While some on the panel said that as religion, unlike race, was something you chose rather than were born with, it should not be afforded the same protections, Anshuman Mandel, a reader in English, argued that for many religious identity is as unchangeable and strongly defined as racial identity.

‘You can’t distinguish between voluntary and involuntary identity,’ he said.

But on the subject of whether the law should protect religion against offence, the consensus was that the law should not intervene.

Matrix Chambers' David Wolfe QC based his argument on the claim that the UK is a secular state. ‘This means that the state doesn’t take sides between religious people and non religious people and doesn’t take sides between different groups of religions,’ Wolfe said.

If you were to make religious offence unlawful, the central problem is who the arbitrator would be, he said.

‘The whole thing becomes impossible. Who is going to judge? Either the state decides or the individual decides,’ he said, adding that neither could objectively arbitrate.
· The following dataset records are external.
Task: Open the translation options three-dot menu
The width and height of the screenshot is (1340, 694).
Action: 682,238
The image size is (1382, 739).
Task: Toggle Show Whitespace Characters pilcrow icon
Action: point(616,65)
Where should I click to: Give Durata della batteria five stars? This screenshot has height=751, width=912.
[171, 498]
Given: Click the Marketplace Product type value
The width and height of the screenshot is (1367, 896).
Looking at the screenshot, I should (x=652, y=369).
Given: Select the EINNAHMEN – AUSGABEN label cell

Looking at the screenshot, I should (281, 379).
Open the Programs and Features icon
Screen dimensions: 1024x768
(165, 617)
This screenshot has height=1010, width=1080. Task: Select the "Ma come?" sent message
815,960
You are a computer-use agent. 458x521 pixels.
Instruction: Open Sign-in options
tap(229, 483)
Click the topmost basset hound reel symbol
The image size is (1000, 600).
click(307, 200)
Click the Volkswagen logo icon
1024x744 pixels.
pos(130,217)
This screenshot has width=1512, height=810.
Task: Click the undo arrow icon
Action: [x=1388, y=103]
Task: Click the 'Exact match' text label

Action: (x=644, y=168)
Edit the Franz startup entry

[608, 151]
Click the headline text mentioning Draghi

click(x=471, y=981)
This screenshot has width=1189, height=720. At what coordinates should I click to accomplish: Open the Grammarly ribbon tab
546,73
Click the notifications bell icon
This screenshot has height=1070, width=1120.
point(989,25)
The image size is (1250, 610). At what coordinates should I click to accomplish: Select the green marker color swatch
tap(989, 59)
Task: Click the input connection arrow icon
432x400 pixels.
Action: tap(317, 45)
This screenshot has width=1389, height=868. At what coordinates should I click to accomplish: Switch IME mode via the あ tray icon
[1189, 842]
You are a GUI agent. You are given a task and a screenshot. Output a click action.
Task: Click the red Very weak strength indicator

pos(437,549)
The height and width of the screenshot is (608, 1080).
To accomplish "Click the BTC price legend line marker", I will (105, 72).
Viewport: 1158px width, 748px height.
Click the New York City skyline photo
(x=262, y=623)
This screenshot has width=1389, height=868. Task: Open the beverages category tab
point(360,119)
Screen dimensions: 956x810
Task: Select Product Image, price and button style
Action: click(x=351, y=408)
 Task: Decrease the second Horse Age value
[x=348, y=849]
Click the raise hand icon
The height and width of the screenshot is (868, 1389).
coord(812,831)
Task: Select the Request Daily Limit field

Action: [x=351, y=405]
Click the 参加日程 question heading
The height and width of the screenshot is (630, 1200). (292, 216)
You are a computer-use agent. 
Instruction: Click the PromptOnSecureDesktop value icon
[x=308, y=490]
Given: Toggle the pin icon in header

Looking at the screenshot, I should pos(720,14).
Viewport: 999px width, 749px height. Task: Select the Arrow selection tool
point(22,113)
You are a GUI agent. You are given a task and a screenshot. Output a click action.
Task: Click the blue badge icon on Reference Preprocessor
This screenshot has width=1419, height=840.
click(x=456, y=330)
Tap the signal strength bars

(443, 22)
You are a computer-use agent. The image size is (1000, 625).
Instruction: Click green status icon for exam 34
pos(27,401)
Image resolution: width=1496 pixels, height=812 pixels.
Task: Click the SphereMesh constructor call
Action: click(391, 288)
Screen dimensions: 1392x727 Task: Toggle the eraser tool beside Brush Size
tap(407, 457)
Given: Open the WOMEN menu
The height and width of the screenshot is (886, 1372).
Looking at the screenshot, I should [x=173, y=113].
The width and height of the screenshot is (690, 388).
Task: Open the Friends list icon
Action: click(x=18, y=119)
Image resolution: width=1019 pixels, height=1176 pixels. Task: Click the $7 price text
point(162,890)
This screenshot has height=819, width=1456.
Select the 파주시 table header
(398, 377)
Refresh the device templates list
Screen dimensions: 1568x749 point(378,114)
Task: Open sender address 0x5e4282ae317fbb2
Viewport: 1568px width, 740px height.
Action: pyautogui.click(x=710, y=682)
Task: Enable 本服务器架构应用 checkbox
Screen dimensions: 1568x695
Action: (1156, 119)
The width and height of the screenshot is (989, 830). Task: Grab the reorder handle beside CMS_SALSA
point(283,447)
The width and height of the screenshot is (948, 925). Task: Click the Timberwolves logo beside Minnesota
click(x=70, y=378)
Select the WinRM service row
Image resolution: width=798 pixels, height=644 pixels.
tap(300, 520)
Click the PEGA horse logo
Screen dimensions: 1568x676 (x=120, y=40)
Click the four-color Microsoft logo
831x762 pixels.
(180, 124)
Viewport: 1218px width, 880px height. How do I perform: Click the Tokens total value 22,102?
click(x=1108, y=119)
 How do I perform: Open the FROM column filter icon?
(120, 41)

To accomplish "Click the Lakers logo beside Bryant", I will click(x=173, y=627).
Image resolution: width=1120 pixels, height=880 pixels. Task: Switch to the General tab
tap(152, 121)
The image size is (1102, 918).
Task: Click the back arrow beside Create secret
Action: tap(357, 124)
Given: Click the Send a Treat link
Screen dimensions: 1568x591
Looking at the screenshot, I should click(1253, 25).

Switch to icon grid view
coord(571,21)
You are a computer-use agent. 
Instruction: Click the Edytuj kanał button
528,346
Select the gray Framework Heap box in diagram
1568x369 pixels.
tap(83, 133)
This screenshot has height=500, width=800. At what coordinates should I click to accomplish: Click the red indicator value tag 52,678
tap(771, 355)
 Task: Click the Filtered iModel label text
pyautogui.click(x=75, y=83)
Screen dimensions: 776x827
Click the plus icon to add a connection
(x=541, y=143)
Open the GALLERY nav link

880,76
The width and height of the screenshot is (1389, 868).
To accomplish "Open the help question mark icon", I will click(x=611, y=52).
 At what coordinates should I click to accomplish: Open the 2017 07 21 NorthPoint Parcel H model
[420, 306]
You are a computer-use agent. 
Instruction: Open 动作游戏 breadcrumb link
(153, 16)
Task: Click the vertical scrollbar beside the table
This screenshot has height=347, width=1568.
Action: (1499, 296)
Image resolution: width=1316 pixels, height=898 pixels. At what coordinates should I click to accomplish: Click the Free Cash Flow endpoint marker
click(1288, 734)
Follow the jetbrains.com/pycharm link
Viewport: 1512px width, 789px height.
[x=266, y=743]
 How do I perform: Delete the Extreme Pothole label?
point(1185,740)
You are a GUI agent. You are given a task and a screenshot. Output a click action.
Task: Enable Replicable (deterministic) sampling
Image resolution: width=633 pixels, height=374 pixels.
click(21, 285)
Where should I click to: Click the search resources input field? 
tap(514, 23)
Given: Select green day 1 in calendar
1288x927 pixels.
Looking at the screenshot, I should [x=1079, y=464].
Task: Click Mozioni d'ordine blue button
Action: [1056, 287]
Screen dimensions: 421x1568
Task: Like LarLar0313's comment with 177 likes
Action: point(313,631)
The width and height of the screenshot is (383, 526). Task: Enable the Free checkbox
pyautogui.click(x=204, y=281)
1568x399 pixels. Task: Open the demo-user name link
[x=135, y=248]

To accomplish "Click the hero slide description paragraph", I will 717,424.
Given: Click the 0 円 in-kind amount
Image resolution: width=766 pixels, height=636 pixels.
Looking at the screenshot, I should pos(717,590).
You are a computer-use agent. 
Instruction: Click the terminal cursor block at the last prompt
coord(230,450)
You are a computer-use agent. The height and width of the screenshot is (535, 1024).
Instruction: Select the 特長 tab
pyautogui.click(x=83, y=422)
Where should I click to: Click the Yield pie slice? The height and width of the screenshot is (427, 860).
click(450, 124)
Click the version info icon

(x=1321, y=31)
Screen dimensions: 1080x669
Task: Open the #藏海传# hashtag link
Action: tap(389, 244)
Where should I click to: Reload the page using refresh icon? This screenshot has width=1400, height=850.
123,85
And Rashad Yaqood, lawyer and chairman of the Human Rights Legal Aid Fund, pointed that Islam has no specific blasphemy law that allows an Islamic state to stop someone arguing against Islamic principles. 

The issue over whether Charlie Hebdo should print cartoons that inspire outrage amongst many in the Muslim community was divisive, with many in the audience eager to share their differing views. But consensus was clear that the law should exist to protect the freedom of speech, not curtail it.